A Republican strategist said that, according to party monitoring services, Mr. Obama’s campaign had inquired about advertising rates in 25 states, including traditionally Republican states like Georgia, Mississippi and North Carolina. That would constitute a very large purchase. President Bush, whose 2004 campaign had the most expensive advertising drive in presidential history, usually ran commercials in a maximum of 17 states.
The strategist said that the Republican intelligence was that Mr. Obama’s campaign was indicating to television stations that it was considering beginning its commercials in mid-June, or possibly after July 4. But Mr. McCain started an advertising campaign on Friday that surprised Democrats with its size and expense — more than $3 million — and it was unclear if that would prompt Mr. Obama’s strategists to change their timetable.
Media strategists in both parties said that Mr. Obama’s campaign would have enough money to run a break-all-records advertising campaign. In theory, at least, he will have enough money to run one set of prime-time national advertisements on broadcast television, and a concurrent and harder-hitting campaign against Mr. McCain in closely contested states.
A national campaign on broadcast television — which has traditionally been prohibitively expensive for presidential campaigns — could make sense in this case, particularly if the Obama campaign looks to expand the playing field as significantly as Mr. Plouffe suggested it would.
Mr. Obama and a team of senior advisers spent Friday morning in Chicago planning the next few weeks. In addition to presenting his economic policies, Mr. Obama is also exploring a foreign trip and a biographical tour before the party’s convention in August.
Mr. Obama’s a 17-day economic tour, starting Monday, comes as polls suggest acute public anxiety about the economy, fueled by a new wave of bad news, including a surge in the unemployment rate and a record rise in the cost of oil.
The economic push is intended to highlight the distinctions between Democratic and Republican proposals on health care, jobs, energy prices, education and taxes. Mr. Obama is expected to deliver a series of policy speeches and visit voters in small towns and rural areas.
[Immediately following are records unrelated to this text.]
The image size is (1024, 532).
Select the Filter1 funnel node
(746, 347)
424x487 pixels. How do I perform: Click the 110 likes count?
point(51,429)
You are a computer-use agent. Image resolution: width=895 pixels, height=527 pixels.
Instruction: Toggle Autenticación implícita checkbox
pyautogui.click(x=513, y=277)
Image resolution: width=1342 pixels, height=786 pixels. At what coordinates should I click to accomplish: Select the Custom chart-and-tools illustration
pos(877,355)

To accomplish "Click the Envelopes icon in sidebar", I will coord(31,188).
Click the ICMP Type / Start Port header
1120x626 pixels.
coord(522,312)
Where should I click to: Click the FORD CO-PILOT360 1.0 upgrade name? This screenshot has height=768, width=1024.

While Mr. Obama’s economic tour will take him through several states where he registered strong performances in the primary season, including Iowa and Wisconsin, he will also visit other general election battleground states where he lost primaries by substantial margins, including Ohio.
At Mr. Obama’s campaign headquarters in Chicago, where for two months separate teams had focused on Mrs. Clinton and Mr. McCain, aides are adjusting their duties. One area in particular where Mr. Obama is adding muscle is a team that is tasked with tracking down rumors and erroneous statements circulated on the Internet.
“The growth of the Internet, which has been a fabulous asset for helping to build the Obama community, is also a place where erroneous e-mails live,” said Anita Dunn, a senior campaign adviser. “That’s a challenge I don’t think previous campaigns have had to deal with to the extent that the Obama campaign has.”
Jim Rutenberg contributed reporting.